When a line in the material contains the word "громади", copy it.

=====

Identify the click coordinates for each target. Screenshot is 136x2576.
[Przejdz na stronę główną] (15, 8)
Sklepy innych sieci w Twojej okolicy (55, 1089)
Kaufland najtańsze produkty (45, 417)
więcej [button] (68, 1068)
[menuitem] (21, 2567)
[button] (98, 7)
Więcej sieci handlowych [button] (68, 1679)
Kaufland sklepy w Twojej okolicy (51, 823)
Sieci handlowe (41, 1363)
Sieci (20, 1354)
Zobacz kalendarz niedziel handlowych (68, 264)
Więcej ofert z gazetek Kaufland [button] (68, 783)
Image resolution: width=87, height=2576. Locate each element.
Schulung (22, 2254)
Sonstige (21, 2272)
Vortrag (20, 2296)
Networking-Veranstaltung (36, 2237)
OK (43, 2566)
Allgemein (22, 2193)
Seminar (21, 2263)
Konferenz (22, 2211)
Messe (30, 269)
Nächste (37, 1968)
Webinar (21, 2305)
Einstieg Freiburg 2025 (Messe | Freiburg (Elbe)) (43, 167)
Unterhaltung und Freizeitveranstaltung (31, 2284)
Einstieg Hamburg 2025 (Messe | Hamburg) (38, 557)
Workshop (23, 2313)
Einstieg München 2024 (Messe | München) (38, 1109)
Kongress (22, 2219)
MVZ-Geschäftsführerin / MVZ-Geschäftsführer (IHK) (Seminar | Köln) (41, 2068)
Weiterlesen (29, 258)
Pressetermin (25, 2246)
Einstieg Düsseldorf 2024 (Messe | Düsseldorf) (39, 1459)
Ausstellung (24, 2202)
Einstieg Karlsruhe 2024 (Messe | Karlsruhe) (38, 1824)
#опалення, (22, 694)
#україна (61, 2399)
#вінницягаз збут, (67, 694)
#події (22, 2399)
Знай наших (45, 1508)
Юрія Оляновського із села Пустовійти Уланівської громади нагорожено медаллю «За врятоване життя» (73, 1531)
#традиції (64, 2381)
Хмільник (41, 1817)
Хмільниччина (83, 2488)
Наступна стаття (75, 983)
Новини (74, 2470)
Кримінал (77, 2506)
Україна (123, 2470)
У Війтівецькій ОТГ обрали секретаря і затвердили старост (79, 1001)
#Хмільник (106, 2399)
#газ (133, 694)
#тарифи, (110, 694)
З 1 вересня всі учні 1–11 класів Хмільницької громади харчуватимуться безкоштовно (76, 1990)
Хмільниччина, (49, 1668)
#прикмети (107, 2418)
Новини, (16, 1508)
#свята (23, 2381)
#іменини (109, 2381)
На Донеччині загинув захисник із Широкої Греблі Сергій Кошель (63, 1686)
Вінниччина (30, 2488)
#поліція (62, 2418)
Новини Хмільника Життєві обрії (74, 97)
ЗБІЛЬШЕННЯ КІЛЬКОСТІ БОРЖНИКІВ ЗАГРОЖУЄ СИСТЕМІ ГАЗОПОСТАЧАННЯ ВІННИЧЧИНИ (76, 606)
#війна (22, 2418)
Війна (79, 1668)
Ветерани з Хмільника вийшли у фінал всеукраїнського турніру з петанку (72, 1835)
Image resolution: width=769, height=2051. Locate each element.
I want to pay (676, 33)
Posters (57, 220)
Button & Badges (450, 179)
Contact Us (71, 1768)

=====

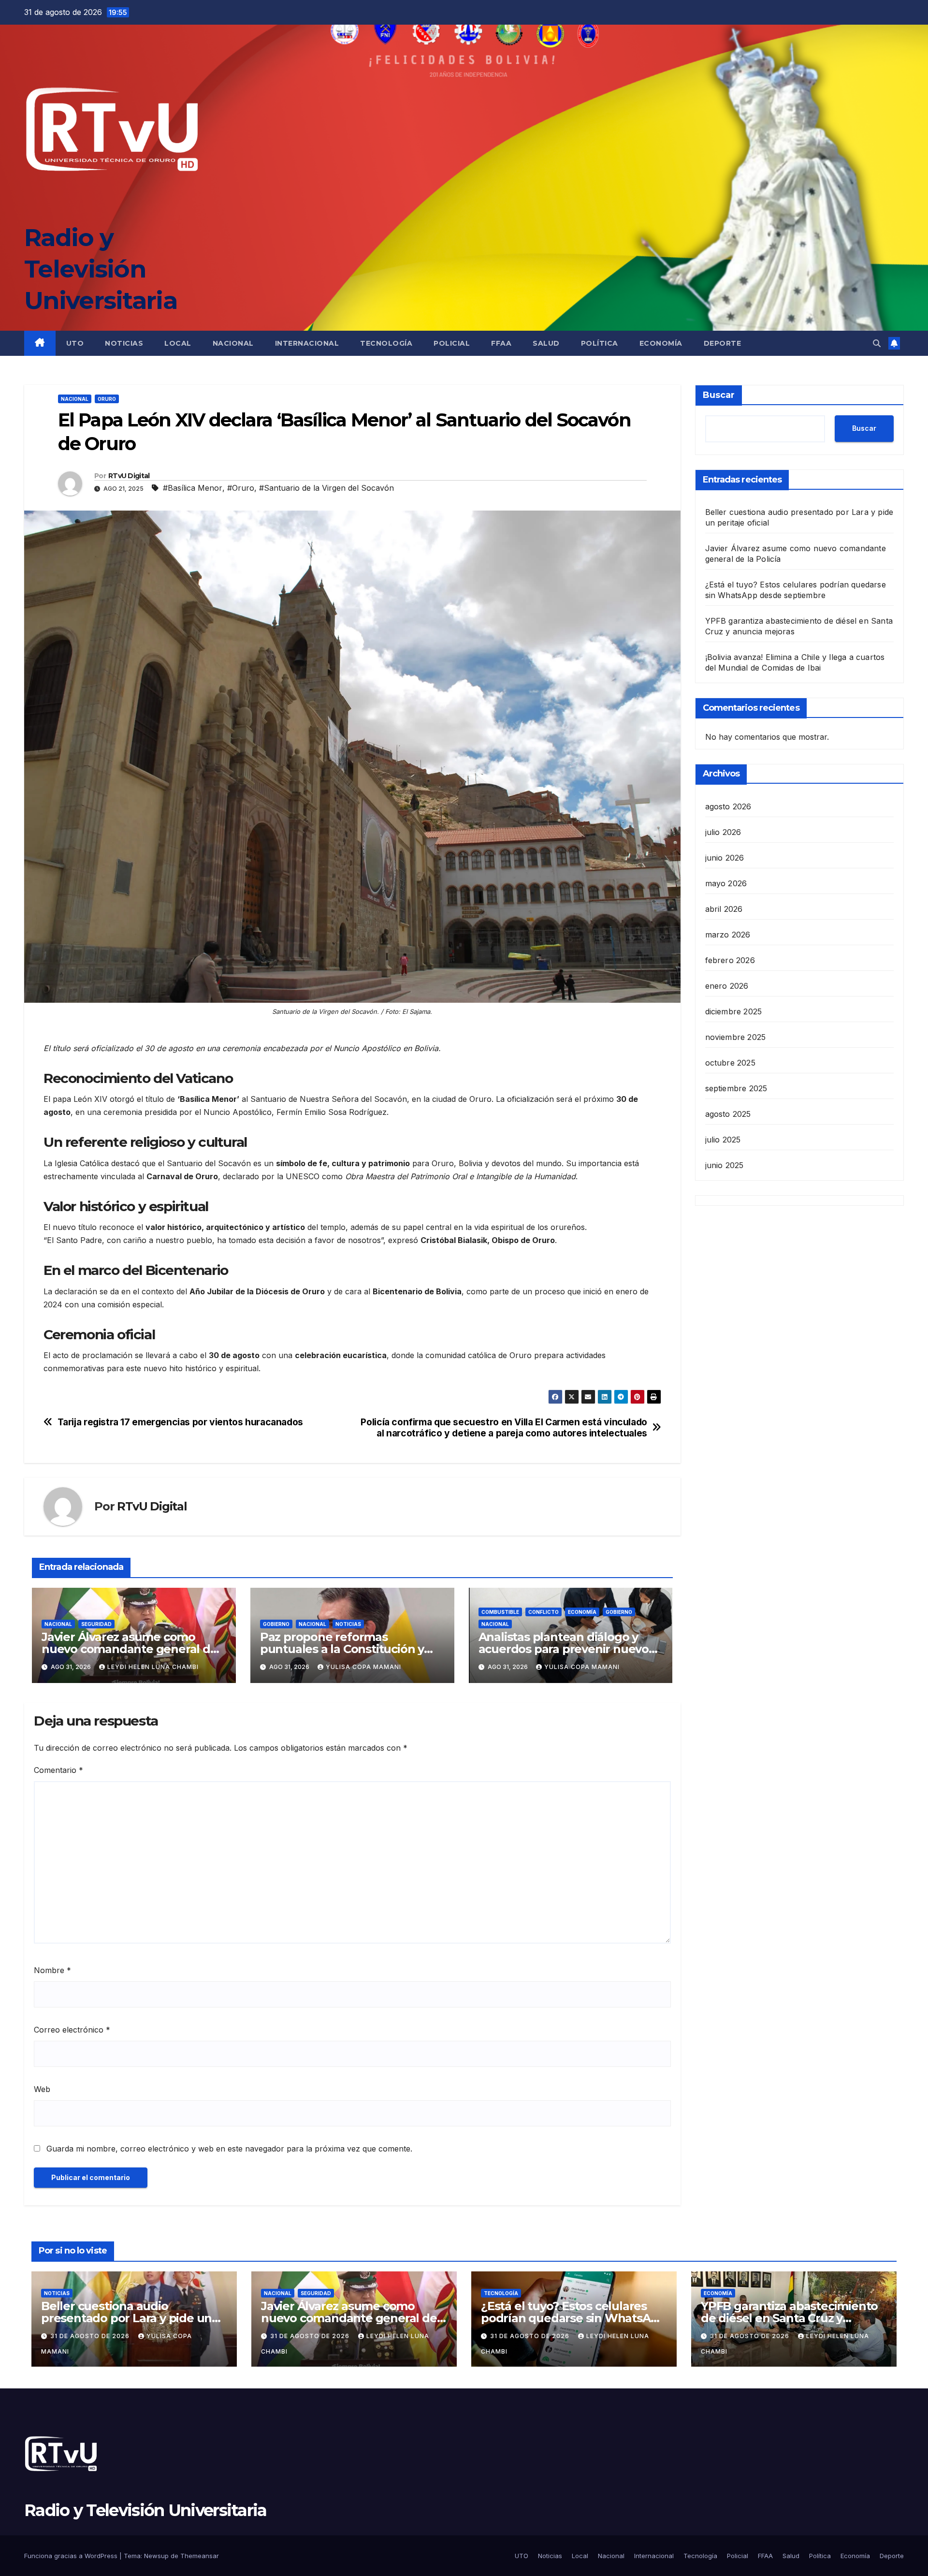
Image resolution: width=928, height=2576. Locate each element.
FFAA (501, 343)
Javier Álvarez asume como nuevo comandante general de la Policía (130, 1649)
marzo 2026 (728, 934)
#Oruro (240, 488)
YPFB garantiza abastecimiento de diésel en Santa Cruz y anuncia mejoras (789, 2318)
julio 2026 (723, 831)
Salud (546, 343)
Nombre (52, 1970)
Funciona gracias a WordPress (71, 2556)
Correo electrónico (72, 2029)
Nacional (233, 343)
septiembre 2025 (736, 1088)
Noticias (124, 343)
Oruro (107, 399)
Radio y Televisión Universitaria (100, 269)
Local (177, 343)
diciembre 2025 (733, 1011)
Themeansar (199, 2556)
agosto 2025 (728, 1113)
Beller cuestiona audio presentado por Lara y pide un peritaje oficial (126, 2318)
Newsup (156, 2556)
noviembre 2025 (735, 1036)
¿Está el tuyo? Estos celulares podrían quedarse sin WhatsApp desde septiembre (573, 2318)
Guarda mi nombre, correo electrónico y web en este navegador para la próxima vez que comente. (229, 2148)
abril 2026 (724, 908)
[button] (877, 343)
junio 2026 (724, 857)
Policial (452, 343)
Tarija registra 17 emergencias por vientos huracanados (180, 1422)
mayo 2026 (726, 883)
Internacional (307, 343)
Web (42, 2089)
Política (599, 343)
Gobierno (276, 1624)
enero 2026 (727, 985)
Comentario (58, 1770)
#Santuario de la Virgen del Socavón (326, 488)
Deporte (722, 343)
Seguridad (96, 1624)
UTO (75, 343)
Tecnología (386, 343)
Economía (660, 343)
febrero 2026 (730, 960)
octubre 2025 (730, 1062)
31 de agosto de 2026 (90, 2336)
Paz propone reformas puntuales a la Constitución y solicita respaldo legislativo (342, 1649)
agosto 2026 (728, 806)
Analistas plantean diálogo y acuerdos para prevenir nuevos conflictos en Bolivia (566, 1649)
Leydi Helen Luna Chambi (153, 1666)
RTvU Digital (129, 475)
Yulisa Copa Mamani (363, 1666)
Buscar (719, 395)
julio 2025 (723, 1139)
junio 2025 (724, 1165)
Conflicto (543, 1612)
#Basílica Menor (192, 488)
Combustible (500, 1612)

=====

• [PROBLEM SOLUTION]:
Юрія Оляновського із села Пустовійти Уланівської громади нагорожено медаллю «За врятоване життя» (73, 1531)
З 1 вересня всі учні 1–11 класів Хмільницької громади харчуватимуться безкоштовно (76, 1990)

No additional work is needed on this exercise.